Из Барселоны выехали, когда стемнело. Водитель такси, совсем не похожий на каталонца, белобрысый, с зачем-то выкрашенными красной охрой висками, всю дорогу молча жевал резинку. «Во как! — подумал он. — Испания — прибежище анархистов всех мастей. Это кто-то из приспешников Берии сказал. Наверное. Надо запомнить, вдруг пригодится».

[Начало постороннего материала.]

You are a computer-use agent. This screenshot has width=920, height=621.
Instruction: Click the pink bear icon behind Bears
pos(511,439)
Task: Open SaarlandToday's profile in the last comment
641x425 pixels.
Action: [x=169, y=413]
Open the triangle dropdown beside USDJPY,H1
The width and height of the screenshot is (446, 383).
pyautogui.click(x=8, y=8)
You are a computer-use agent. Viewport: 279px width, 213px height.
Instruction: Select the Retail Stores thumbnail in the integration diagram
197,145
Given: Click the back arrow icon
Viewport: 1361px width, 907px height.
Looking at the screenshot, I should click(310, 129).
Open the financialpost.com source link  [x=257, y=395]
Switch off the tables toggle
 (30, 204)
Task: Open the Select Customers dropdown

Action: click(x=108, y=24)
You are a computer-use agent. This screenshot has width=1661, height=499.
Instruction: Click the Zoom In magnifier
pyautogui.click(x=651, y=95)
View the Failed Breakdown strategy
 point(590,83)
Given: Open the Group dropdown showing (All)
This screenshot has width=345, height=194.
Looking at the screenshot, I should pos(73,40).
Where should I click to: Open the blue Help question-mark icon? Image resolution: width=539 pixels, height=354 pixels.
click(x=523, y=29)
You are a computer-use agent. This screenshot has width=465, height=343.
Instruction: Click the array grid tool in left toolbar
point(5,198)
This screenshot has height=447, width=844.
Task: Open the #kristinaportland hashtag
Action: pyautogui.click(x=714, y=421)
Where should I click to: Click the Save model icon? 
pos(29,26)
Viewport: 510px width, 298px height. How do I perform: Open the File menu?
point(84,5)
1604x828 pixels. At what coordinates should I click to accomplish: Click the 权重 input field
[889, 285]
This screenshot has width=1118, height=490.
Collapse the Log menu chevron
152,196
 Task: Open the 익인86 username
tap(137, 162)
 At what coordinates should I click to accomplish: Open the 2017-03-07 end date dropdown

Юлька спала на заднем сидении. Дома, в Нальчике, горы были величественные, грозные, но навсегда слились в его памяти в одно слово: шашлык. И ещё поход. Он вечно стирал ноги в этих походах в горы, то с родителями, то всем классом со школьным физкультурником во главе. Наверное, в этих лазаниях по горам он, в общем-то, книжный мальчик, так рано научился ругаться матом. Он вспомнил вылезшие на лоб глаза отца, обнаружившего в дневнике шестиклассника напротив двойки по геометрии чётко выведенное: «На хуй, на хуй! Кричали пьяные пионэры!» Отец, пожалуй, был единственным человеком, вполне разделявшим его непреклонное желание уехать после окончания школы в Москву. «Слишком он нервный и слишком тонкий, — сказал он матери, — чтобы среди кавказцев жить. Ему в Россию надо, а лучше ещё дальше». Мать посмотрела по сторонам: «Ты чего, отец?!» Они как раз выбирали дыню на базаре.
— Да ладно! — сказал отец. — Сейчас уже другие времена.
Машина остановилась на смотровой площадке.
— Сейчас, конечно, темно, — на плохом английском сказал водитель. — А днём шикарный вид на город. Вы завтра приезжайте, взгляните.
Он посмотрел на мерцающие внизу огоньки.
— Здесь высоко? — спросил он.
— Чуть больше двух километров, — сказал водитель. — Вполне достаточно, чтобы улететь на встречу с богом.
— Или с дьяволом, — сказал он.
— Вы верующий? — водитель попытался спрятать от ветра сигарету в ладони.
— Я гностик, — сказал он.
— Это печально, — сказал водитель. — А я атеист, — и выбросил сигарету в пропасть.
— Как достали эти китайцы. Или японцы. — Юлька устало плюхнулась на скамейку возле музея. — Бедные мои ноженьки. Дай кока-колу, а!
Всю экскурсию по дому Дали они никак не могли оторваться от группы азиатов, беспрестанно щёлкавших фотокамерами и восторженно цокавших на своем языке.